Quantum weak measurement technology has significantly advanced the detection limits of quantum precision measurement due to its minimal disturbance to the measured system and the weak value amplification effect. This technique has been successfully applied to phase difference and time difference measurements, resulting in a series of important achievements. Previous standard weak measurement typically uses only a single momentum parameter as the measurement pointer and relies on a single weak interaction to detect minute phase shifts. Although some studies have attempted to introduce quantum resources to further enhance the amplification factor and measurement precision, their practical applications are hindered by the challenges associated with quantum state preparation. Therefore, practical quantum weak measurement systems still require in-depth research and exploration to overcome these technical bottlenecks.

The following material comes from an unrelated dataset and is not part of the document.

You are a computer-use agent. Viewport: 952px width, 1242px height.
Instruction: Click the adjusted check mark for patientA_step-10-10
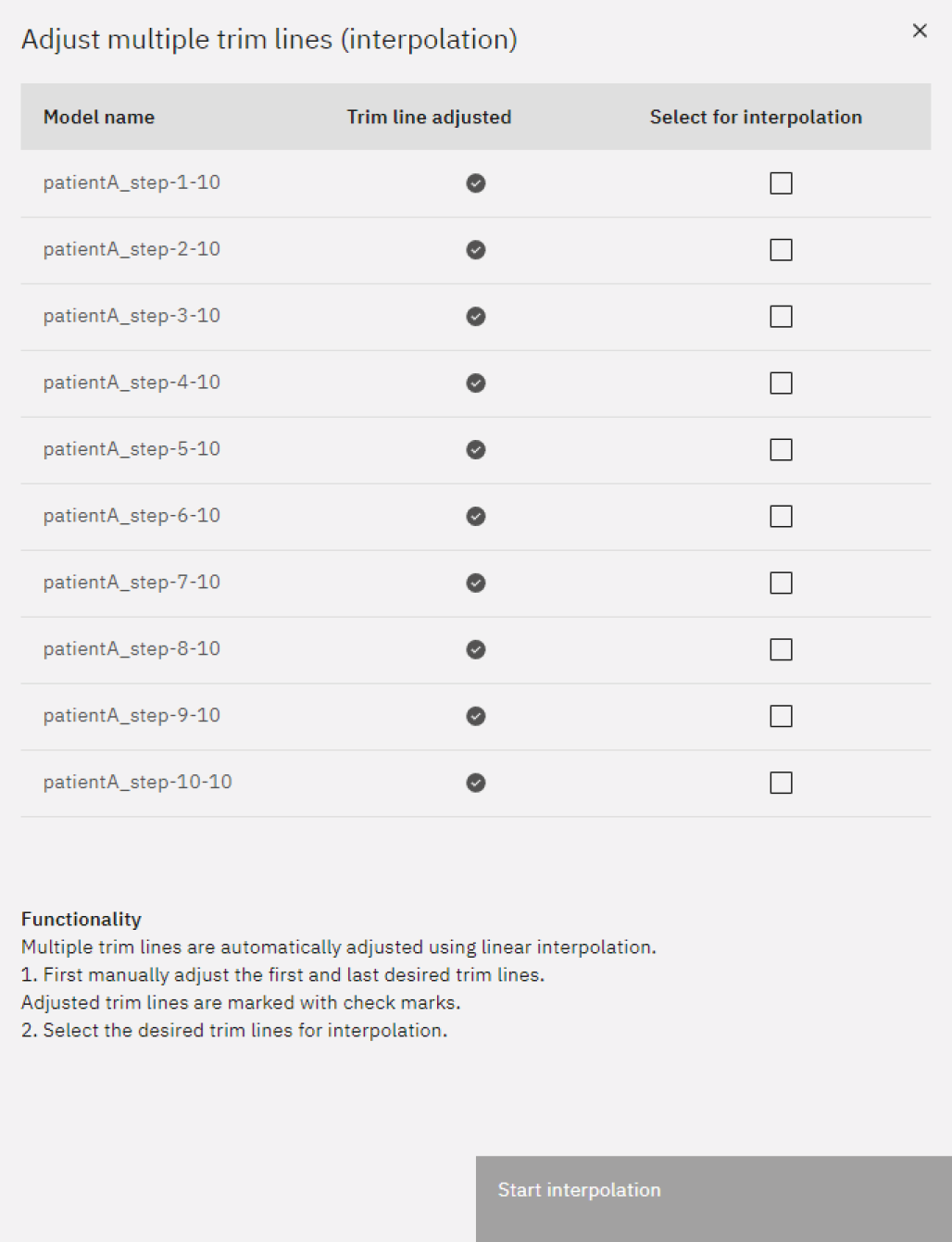pyautogui.click(x=476, y=784)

In this study, we propose and experimentally validate a dual -parameter quantum weak measurement scheme based on tunable spectral control and iterative weak interactions. Theoretical analysis demonstrates that adjusting the spectral width and the number of weak interactions can effectively enhance the weak value amplification effect. Experimentally, a phase weak measurement system based on iterative weak interactions is constructed using a tunable light source as an optical input. The setup includes three sets of half-wave plates (HWPs) to realize triple weak interactions. By fixing the post selection angle and rotating the HWPs to introduce a weak phase delay, high-precision detection of the phase shift is achieved by monitoring the variations of both the spectral shift and light intensity. Experimental results indicate that at a spectral width of 700 GHz, the momentum parameter M achieves an optimal phase difference measurement accuracy of 4.06×10^–8 rad, which is 2.78 times higher than that of single weak interaction (SWI). As the spectral width decreases, the signal-to-noise ratio (SNR) gradually degrades, causing the shift signal of parameter M to be submerged in the spectrometer’s electronic noise. This necessitates a switch to the intensity parameter I for detection. When a narrow-linewidth source with a linewidth of 500 kHz is used, the intensity parameter I enables phase difference measurements at a level of 5.99×10^–7 rad while maintaining an SNR of 17.4 dB. Its measurement precision is 2.97 times higher than that of SWI. In optical experiments, the optical phase can serve as a proxy for other physical quantities such as displacement, temperature, and magnetic field strength. Therefore, this scheme provides crucial technical support for enhancing quantum precision sensing in practice.